* Raw data:
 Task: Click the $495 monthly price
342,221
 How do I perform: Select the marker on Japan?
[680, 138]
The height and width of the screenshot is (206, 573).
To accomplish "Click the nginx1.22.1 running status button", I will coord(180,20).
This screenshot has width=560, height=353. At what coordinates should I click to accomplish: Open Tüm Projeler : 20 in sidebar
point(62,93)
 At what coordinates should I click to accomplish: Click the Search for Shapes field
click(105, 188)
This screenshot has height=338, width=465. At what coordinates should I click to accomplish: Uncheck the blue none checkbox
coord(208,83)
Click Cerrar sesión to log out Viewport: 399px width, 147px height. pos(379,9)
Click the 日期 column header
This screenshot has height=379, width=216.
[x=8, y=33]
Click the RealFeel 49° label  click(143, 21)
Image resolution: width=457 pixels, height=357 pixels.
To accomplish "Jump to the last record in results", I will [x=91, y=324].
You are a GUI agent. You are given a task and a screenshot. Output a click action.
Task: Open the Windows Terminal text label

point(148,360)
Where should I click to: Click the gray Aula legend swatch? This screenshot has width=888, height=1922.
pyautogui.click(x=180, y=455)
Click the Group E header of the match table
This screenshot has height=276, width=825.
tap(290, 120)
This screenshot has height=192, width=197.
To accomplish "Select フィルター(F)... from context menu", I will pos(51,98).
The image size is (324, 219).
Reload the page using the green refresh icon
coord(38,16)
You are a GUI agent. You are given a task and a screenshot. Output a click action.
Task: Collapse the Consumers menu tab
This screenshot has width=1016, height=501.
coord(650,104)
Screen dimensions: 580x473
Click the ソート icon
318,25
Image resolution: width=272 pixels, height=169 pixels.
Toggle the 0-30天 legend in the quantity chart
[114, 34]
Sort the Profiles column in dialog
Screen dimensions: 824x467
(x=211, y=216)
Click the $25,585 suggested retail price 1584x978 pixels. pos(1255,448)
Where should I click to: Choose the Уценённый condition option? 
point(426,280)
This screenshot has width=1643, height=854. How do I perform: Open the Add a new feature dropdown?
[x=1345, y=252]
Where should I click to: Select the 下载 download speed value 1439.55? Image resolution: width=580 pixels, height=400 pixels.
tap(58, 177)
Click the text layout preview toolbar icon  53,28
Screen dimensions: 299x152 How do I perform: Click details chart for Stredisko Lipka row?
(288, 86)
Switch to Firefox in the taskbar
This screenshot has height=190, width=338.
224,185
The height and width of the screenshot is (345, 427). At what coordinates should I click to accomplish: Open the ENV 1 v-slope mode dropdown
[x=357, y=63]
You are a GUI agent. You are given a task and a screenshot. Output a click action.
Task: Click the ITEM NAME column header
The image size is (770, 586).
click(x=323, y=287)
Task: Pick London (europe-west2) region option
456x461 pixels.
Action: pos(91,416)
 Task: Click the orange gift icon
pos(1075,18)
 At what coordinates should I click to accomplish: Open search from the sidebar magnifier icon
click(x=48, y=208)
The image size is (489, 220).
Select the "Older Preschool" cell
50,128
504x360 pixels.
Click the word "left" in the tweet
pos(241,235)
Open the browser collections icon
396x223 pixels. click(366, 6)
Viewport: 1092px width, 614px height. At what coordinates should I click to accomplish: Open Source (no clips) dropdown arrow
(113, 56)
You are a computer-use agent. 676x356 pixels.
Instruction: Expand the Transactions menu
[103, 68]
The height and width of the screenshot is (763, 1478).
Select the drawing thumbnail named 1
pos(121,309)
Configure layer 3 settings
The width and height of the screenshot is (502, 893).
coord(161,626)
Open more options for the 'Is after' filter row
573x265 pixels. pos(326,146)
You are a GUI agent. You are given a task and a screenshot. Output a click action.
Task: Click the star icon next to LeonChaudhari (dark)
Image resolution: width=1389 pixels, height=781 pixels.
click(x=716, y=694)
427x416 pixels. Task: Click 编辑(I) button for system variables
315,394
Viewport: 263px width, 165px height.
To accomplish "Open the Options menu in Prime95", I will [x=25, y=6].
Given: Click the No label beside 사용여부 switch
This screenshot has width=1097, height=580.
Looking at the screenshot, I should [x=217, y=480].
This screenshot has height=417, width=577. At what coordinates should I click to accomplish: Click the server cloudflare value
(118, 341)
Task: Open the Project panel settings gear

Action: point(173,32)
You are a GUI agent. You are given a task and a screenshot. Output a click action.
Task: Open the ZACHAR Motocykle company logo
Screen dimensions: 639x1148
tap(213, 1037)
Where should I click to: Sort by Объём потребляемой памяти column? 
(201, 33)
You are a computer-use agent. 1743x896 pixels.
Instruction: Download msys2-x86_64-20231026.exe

* Problem:
Reproduce the listing exactly. Every line stays as it is.

* Exercise output:
 Task: Click the $495 monthly price
342,221
 How do I perform: Select the marker on Japan?
[680, 138]
The height and width of the screenshot is (206, 573).
To accomplish "Click the nginx1.22.1 running status button", I will coord(180,20).
This screenshot has width=560, height=353. At what coordinates should I click to accomplish: Open Tüm Projeler : 20 in sidebar
point(62,93)
 At what coordinates should I click to accomplish: Click the Search for Shapes field
click(105, 188)
This screenshot has height=338, width=465. At what coordinates should I click to accomplish: Uncheck the blue none checkbox
coord(208,83)
Click Cerrar sesión to log out Viewport: 399px width, 147px height. pos(379,9)
Click the 日期 column header
This screenshot has height=379, width=216.
[x=8, y=33]
Click the RealFeel 49° label  click(143, 21)
Image resolution: width=457 pixels, height=357 pixels.
To accomplish "Jump to the last record in results", I will [x=91, y=324].
You are a GUI agent. You are given a task and a screenshot. Output a click action.
Task: Open the Windows Terminal text label

point(148,360)
Where should I click to: Click the gray Aula legend swatch? This screenshot has width=888, height=1922.
pyautogui.click(x=180, y=455)
Click the Group E header of the match table
This screenshot has height=276, width=825.
tap(290, 120)
This screenshot has height=192, width=197.
To accomplish "Select フィルター(F)... from context menu", I will pos(51,98).
The image size is (324, 219).
Reload the page using the green refresh icon
coord(38,16)
You are a GUI agent. You are given a task and a screenshot. Output a click action.
Task: Collapse the Consumers menu tab
This screenshot has width=1016, height=501.
coord(650,104)
Screen dimensions: 580x473
Click the ソート icon
318,25
Image resolution: width=272 pixels, height=169 pixels.
Toggle the 0-30天 legend in the quantity chart
[114, 34]
Sort the Profiles column in dialog
Screen dimensions: 824x467
(x=211, y=216)
Click the $25,585 suggested retail price 1584x978 pixels. pos(1255,448)
Where should I click to: Choose the Уценённый condition option? 
point(426,280)
This screenshot has width=1643, height=854. How do I perform: Open the Add a new feature dropdown?
[x=1345, y=252]
Where should I click to: Select the 下载 download speed value 1439.55? Image resolution: width=580 pixels, height=400 pixels.
tap(58, 177)
Click the text layout preview toolbar icon  53,28
Screen dimensions: 299x152 How do I perform: Click details chart for Stredisko Lipka row?
(288, 86)
Switch to Firefox in the taskbar
This screenshot has height=190, width=338.
224,185
The height and width of the screenshot is (345, 427). At what coordinates should I click to accomplish: Open the ENV 1 v-slope mode dropdown
[x=357, y=63]
You are a GUI agent. You are given a task and a screenshot. Output a click action.
Task: Click the ITEM NAME column header
The image size is (770, 586).
click(x=323, y=287)
Task: Pick London (europe-west2) region option
456x461 pixels.
Action: pos(91,416)
 Task: Click the orange gift icon
pos(1075,18)
 At what coordinates should I click to accomplish: Open search from the sidebar magnifier icon
click(x=48, y=208)
The image size is (489, 220).
Select the "Older Preschool" cell
50,128
504x360 pixels.
Click the word "left" in the tweet
pos(241,235)
Open the browser collections icon
396x223 pixels. click(366, 6)
Viewport: 1092px width, 614px height. At what coordinates should I click to accomplish: Open Source (no clips) dropdown arrow
(113, 56)
You are a computer-use agent. 676x356 pixels.
Instruction: Expand the Transactions menu
[103, 68]
The height and width of the screenshot is (763, 1478).
Select the drawing thumbnail named 1
pos(121,309)
Configure layer 3 settings
The width and height of the screenshot is (502, 893).
coord(161,626)
Open more options for the 'Is after' filter row
573x265 pixels. pos(326,146)
You are a GUI agent. You are given a task and a screenshot. Output a click action.
Task: Click the star icon next to LeonChaudhari (dark)
Image resolution: width=1389 pixels, height=781 pixels.
click(x=716, y=694)
427x416 pixels. Task: Click 编辑(I) button for system variables
315,394
Viewport: 263px width, 165px height.
To accomplish "Open the Options menu in Prime95", I will [x=25, y=6].
Given: Click the No label beside 사용여부 switch
This screenshot has width=1097, height=580.
Looking at the screenshot, I should [x=217, y=480].
This screenshot has height=417, width=577. At what coordinates should I click to accomplish: Click the server cloudflare value
(118, 341)
Task: Open the Project panel settings gear

Action: point(173,32)
You are a GUI agent. You are given a task and a screenshot. Output a click action.
Task: Open the ZACHAR Motocykle company logo
Screen dimensions: 639x1148
tap(213, 1037)
Where should I click to: Sort by Объём потребляемой памяти column? 
(201, 33)
You are a computer-use agent. 1743x896 pixels.
Instruction: Download msys2-x86_64-20231026.exe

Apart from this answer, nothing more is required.